> What you should do
Read the data below. Every line holding the string "computer" must be copied.
====
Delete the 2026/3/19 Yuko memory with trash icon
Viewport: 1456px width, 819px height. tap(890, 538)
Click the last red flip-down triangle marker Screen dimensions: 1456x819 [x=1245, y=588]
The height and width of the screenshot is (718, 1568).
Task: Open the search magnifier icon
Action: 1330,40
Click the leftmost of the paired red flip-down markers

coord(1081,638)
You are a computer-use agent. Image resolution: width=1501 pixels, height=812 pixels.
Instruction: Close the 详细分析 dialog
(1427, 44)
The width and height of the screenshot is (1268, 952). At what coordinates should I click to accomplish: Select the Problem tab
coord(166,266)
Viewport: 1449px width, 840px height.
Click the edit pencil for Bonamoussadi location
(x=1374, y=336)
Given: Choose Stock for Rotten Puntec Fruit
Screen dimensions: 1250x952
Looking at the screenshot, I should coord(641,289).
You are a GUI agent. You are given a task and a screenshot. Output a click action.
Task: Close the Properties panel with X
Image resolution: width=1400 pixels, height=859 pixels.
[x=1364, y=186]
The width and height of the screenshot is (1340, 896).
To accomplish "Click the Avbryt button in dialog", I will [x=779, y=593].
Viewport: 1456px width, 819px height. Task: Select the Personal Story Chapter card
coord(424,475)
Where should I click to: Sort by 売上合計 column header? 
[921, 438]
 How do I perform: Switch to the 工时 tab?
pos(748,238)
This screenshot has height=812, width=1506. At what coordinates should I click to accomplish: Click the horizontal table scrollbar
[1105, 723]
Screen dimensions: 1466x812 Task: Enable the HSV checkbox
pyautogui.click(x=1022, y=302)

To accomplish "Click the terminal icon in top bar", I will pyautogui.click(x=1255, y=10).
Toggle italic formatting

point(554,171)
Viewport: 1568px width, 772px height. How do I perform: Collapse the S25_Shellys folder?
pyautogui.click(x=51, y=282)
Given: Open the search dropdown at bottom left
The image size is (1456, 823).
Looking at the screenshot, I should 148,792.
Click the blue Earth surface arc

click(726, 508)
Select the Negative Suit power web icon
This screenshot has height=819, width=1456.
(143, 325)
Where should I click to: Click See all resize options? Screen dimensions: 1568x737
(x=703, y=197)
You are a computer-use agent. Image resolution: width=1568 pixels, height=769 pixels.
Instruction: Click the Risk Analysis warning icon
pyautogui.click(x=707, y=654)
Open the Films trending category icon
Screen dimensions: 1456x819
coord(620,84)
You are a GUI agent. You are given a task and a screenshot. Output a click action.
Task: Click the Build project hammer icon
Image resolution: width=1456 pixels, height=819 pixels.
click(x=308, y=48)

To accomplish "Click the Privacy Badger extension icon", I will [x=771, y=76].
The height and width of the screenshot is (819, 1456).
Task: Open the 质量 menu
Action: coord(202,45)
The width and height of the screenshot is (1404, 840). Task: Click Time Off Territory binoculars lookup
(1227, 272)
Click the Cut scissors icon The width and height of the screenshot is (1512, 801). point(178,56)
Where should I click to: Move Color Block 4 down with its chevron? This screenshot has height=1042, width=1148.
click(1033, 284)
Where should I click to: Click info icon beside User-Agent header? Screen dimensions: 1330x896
====
> Answer for the task
You are a computer-use agent. Image resolution: width=1501 pixels, height=812 pixels.
You are a computer-use agent. Image resolution: width=1568 pixels, height=769 pixels.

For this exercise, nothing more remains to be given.